Most prognostic signatures for colorectal cancer (CRC) are developed to predict overall survival (OS). Gene signatures predicting recurrence-free survival (RFS) are rarely reported, and postoperative recurrence results in a poor outcome. Thus, we aim to construct a robust, individualized gene signature that can predict both OS and RFS of CRC patients.

METHODS

Prognostic genes that were significantly associated with both OS and RFS in GSE39582 and TCGA cohorts were screened univariate Cox regression analysis and Venn diagram. These genes were then submitted to least absolute shrinkage and selection operator (LASSO) regression analysis and followed by multivariate Cox regression analysis to obtain an optimal gene signature.
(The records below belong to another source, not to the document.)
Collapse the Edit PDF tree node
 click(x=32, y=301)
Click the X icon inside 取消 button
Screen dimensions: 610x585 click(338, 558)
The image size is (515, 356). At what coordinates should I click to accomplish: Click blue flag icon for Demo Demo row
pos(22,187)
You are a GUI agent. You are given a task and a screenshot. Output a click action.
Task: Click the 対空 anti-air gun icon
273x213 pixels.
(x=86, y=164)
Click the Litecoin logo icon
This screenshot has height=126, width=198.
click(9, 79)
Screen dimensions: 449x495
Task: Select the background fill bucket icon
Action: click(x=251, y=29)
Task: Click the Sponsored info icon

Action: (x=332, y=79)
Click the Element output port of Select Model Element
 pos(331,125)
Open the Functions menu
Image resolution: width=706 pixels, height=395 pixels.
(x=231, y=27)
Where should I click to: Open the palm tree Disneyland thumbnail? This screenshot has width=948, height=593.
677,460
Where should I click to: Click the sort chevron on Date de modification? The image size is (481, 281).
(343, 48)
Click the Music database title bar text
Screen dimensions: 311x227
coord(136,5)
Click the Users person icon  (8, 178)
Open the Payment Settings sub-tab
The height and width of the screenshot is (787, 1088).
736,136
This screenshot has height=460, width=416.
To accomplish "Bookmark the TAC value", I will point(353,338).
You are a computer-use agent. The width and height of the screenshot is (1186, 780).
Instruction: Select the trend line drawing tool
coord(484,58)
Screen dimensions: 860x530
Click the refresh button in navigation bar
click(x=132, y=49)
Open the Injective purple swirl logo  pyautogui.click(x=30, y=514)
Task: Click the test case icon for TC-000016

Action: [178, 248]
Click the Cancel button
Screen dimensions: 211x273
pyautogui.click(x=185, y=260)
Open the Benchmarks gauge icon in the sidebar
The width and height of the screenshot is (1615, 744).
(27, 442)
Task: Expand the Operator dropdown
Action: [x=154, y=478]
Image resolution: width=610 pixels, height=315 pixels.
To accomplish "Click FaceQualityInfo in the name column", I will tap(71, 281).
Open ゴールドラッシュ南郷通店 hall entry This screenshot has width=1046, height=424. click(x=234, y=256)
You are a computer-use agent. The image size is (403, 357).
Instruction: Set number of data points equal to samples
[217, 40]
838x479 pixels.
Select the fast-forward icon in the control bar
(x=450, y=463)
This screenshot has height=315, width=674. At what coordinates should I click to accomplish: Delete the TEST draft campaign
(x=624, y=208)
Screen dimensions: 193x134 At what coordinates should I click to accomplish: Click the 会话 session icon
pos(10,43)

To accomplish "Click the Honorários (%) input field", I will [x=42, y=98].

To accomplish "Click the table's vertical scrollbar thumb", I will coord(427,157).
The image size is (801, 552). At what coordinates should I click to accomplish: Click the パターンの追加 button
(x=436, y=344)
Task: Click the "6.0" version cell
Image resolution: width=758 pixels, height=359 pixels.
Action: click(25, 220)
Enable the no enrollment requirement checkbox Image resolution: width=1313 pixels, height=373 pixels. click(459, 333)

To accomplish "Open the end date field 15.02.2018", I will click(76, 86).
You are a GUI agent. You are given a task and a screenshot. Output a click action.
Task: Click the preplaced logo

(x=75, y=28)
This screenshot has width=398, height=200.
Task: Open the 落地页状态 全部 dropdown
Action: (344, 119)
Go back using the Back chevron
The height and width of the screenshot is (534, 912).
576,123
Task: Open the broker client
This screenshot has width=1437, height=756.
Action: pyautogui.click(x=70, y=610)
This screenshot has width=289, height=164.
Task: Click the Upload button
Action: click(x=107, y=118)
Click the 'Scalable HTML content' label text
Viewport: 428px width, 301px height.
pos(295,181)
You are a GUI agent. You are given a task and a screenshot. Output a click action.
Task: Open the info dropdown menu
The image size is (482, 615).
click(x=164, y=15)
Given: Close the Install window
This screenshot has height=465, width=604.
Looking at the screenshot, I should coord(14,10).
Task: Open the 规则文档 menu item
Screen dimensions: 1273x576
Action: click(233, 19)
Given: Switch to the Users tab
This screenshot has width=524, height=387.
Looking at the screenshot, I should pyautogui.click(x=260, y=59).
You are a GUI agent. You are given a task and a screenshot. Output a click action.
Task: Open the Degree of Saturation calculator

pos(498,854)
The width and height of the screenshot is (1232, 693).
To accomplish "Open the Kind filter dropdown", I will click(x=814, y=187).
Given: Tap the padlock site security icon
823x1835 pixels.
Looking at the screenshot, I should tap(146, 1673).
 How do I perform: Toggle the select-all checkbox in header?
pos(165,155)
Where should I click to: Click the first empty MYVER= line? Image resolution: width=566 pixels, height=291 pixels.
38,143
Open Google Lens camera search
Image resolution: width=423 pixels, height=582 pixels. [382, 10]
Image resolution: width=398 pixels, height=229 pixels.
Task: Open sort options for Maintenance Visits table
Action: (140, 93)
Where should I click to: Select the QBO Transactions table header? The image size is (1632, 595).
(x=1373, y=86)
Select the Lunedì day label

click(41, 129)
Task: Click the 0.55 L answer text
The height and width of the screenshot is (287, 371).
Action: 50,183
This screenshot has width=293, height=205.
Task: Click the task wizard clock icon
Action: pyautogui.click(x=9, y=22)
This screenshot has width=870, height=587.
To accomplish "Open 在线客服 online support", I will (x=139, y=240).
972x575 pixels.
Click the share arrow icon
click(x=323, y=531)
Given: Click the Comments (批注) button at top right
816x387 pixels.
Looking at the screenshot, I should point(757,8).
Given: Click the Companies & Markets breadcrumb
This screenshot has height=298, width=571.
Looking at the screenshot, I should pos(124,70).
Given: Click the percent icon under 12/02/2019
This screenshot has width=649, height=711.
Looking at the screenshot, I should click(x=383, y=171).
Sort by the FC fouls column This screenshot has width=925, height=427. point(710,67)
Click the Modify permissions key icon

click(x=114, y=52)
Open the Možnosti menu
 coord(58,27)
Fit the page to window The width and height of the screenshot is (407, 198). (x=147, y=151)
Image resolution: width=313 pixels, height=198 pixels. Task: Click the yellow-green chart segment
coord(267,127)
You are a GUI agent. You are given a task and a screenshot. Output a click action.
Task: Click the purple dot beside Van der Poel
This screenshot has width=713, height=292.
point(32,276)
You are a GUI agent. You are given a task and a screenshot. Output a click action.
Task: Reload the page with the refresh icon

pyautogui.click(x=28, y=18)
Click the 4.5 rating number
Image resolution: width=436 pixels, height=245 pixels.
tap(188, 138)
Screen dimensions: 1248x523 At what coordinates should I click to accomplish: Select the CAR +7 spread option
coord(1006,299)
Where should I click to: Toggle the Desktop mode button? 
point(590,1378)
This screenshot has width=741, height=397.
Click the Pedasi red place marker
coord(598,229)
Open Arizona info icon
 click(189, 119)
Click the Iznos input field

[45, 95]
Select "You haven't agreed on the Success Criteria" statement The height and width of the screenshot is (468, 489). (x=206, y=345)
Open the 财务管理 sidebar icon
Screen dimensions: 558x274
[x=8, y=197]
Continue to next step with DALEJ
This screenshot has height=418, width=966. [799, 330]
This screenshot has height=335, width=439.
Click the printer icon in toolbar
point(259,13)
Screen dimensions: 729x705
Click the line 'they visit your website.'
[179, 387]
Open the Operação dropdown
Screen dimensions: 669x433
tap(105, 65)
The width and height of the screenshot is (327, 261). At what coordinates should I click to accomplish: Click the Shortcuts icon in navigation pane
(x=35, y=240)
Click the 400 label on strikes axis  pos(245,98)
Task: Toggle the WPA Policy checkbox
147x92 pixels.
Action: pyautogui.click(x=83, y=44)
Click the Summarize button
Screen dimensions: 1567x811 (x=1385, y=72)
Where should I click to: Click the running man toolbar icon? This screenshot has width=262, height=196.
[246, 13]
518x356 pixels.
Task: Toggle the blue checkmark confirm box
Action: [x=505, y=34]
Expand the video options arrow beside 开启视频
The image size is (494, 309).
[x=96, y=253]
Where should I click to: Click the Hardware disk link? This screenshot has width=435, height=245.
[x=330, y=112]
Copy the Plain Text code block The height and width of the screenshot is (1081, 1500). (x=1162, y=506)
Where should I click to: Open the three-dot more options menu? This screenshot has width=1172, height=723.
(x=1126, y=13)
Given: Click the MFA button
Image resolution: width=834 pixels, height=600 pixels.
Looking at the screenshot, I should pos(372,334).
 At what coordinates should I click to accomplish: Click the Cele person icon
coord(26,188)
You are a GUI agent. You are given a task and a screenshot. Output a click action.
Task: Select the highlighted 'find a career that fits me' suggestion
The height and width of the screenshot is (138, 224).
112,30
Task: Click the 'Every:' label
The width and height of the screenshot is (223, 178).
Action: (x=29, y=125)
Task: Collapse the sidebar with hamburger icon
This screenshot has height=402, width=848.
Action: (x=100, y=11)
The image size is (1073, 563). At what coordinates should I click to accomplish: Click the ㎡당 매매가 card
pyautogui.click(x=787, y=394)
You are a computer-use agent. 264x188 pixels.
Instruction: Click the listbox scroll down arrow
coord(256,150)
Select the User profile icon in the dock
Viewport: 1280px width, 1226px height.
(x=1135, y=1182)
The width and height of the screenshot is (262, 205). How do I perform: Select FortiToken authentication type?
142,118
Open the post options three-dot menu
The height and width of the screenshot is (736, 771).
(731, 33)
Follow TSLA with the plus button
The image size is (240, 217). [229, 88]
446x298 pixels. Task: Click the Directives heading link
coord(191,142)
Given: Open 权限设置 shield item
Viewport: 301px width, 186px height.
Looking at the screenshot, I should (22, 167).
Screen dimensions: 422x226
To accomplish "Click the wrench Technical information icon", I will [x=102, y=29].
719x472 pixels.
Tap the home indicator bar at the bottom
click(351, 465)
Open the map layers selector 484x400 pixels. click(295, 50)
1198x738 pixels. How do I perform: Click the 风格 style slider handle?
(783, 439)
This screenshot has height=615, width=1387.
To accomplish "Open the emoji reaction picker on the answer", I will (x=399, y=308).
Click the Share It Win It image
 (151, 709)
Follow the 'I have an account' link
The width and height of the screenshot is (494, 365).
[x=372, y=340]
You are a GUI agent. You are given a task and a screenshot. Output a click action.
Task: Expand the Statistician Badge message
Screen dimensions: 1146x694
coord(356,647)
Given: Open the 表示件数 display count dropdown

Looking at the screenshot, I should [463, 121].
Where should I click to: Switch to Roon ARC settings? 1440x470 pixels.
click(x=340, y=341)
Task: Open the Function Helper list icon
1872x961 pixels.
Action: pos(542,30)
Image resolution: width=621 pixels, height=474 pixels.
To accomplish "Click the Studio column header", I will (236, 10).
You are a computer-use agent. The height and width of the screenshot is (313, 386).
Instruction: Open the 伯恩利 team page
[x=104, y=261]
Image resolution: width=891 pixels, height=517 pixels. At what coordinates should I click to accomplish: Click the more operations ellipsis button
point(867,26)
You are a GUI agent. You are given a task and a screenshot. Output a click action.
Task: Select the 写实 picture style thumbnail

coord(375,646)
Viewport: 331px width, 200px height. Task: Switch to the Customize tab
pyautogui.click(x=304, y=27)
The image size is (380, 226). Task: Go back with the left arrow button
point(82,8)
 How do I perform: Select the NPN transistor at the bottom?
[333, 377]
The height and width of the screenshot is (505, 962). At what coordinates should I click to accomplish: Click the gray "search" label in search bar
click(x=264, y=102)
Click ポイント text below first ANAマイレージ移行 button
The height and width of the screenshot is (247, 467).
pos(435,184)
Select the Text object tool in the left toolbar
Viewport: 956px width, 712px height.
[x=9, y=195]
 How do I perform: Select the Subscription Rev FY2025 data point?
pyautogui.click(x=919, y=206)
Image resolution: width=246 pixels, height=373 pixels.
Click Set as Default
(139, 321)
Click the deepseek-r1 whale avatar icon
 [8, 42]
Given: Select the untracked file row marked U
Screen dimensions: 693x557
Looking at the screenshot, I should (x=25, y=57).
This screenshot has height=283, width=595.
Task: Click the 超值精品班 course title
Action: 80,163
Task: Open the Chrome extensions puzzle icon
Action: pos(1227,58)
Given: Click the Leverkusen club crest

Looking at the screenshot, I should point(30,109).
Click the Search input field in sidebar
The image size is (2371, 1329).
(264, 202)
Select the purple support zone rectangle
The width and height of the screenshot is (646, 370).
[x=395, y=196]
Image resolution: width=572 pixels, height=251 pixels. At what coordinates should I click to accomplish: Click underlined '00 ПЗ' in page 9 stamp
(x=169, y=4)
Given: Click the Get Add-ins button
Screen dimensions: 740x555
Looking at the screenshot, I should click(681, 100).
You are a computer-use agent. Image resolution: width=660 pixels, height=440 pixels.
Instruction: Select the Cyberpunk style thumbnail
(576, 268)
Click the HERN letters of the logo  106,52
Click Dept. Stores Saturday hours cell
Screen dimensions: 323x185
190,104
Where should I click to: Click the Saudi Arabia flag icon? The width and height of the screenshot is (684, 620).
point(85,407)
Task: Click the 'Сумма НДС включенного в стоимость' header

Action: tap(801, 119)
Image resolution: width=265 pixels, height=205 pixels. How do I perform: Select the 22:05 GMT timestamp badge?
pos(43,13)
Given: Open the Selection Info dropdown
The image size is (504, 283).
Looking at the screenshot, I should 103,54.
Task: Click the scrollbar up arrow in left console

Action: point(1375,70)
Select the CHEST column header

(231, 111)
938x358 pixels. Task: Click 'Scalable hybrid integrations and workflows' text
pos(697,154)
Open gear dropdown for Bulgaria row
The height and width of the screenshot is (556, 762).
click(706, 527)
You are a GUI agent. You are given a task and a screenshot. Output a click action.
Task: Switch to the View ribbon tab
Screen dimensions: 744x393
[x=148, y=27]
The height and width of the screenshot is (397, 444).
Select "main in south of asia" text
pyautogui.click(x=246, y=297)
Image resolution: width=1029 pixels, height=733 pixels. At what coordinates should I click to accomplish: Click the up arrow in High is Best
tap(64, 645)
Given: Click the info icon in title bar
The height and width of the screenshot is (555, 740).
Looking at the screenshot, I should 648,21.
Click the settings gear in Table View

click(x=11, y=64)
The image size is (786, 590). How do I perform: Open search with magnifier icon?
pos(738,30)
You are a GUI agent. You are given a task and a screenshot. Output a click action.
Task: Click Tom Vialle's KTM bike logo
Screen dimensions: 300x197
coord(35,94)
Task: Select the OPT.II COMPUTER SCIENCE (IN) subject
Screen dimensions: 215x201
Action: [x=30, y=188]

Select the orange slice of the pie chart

Kaplan-Meier (K-M), calibration curves and receiver operating characteristic (ROC) curves were used to evaluate the predictive performance of this signature. A nomogram integrating prognostic factors was constructed to predict 1-, 3-, and 5-year survival probabilities. Function annotation and pathway enrichment analyses were used to elucidate the biological implications of this model.

RESULTS

A total of 186 genes significantly associated with both OS and RFS were identified. Based on these genes, LASSO and multivariate Cox regression analyses determined an 8-gene signature that contained ATOH1, CACNB1, CEBPA, EPPHB2, HIST1H2BJ, INHBB, LYPD6, and ZBED3. Signature high-risk cases had worse OS in the GSE39582 training cohort (hazard ratio [HR] = 1.54, 95% confidence interval [CI] = 1.42 to 1.67) and the TCGA validation cohort (HR = 1.39, 95% CI = 1.24 to 1.56) and worse RFS in both cohorts (GSE39582: HR = 1.49, 95% CI = 1.35 to 1.64; TCGA: HR = 1.39, 95% CI = 1.25 to 1.56). The area under the curves (AUCs) of this model in the training and validation cohorts were all around 0.7, which were higher or no less than several previous models, suggesting that this signature could improve OS and RFS prediction of CRC patients. The risk score was related to multiple oncological pathways. CACNB1, HIST1H2BJ, and INHBB were significantly upregulated in CRC tissues.

CONCLUSION

A credible OS and RFS prediction signature with multi-cohort and cross-platform compatibility was constructed in CRC. This signature might facilitate personalized treatment and improve the survival of CRC patients.